Train extraction dataset

I have 3 layout of invoices. 50 examples of each invoice. I have done the labeling session for this. Now I want to run an automated training extraction. See image below.

When I run the automated training, it gives an error. See error logs below:

[
{
“entityId”: “8cbad905-2f90-ee11-8925-0022489a7f9f”,
“timeStamp”: “2023-12-01T09:50:16.693Z”,
“level”: “INFO”,
“messageKey”: “EXPORT_STARTED”,
“messageParams”: {}
},
{
“entityId”: “8cbad905-2f90-ee11-8925-0022489a7f9f”,
“timeStamp”: “2023-12-01T09:50:25.6473644”,
“level”: “Information”,
“messageKey”: “Extraction Export Event: Status is: started”,
“messageParams”: null
},
{
“entityId”: “8cbad905-2f90-ee11-8925-0022489a7f9f”,
“timeStamp”: “2023-12-01T09:56:23.187Z”,
“level”: “ERROR”,
“messageKey”: “GENERIC_ERROR”,
“messageParams”: {}
},
{
“entityId”: “8cbad905-2f90-ee11-8925-0022489a7f9f”,
“timeStamp”: “2023-12-01T09:56:23.4729785”,
“level”: “Information”,
“messageKey”: “Extraction Export Event: Status is: error”,
“messageParams”: null
},
{
“entityId”: “8cbad905-2f90-ee11-8925-0022489a7f9f”,
“timeStamp”: “2023-12-01T09:56:23.4935431”,
“level”: “Error”,
“messageKey”: "Export failed: ",
“messageParams”: null
}
]

I am not sure what the issue is. Any advise?

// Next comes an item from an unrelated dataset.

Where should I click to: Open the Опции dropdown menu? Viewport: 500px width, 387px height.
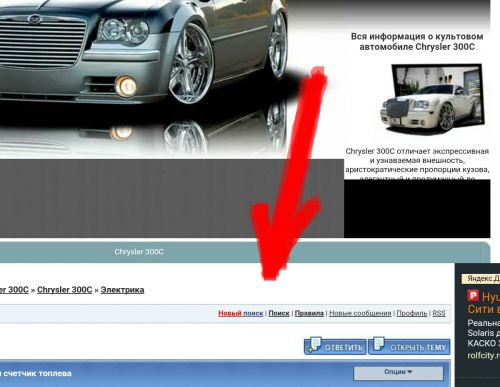tap(398, 373)
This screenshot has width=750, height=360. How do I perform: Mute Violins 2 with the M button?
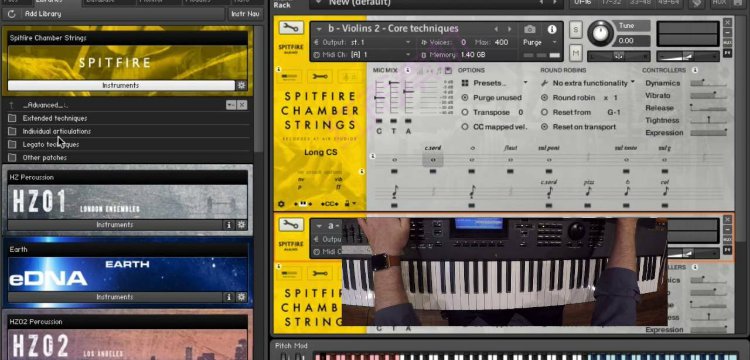pyautogui.click(x=575, y=53)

The error logs you provided indicate a generic error during the extraction export process. Unfortunately, the logs don’t provide specific details about the nature of the error. However, some general advice on how to troubleshoot and address such issues going forward

  1. Check Data Quality:
  • Ensure that the labelled data is accurate and representative of the actual invoices. If there are inaccuracies in the labelling, it can affect the model’s performance.
  1. Review Labeling Schema:
  • Verify that the labelling schema used during the labelling session is consistent with the expectations of the automated training system. Check if the labels and entities match the requirements of the extraction model.
  1. Input Format:
  • Confirm that the input format (image or other data) provided for training matches the expected format by the automated training system. The error might be due to a mismatch in the data format.
  1. Model Configuration:
  • Check the configuration settings for the automated training process. Ensure that the model parameters, hyperparameters, and other settings are appropriate for your task.
  1. Data Volume:
  • Assess if the amount of training data is sufficient for the model to learn the extraction patterns. If the dataset is too small or lacks diversity, the model may struggle to generalize.
  1. Resource Availability:
  • Ensure that there are no resource constraints during the training process. Insufficient memory, processing power, or disk space can lead to errors.
  1. Review Documentation:
  • Consult the documentation provided by the automated training platform for any specific requirements or troubleshooting steps. There might be platform-specific considerations that need attention.
  1. Contact Support:
  • If the issue persists and you can’t identify the root cause, consider reaching out to the support team of the automated training platform. They may be able to provide specific insights based on the platform’s internals.
  1. Logs and Debugging:
  • Enable additional logging or debugging options if available. This might provide more detailed information about the error, helping you pinpoint the issue.
  1. Iterative Testing:
  • If possible, conduct iterative testing by making small changes to the input data or training parameters to identify when the error occurs and under what conditions.

Go to the labelling session and make sure you have at least 10 samples marked for each field (each field is marked atleast in 10 docs). Also, there is an export button on data labelling session, try once from there and see if its throwing any error.

The issue resolved itself. There is no clear reason why or how the issue solved itself.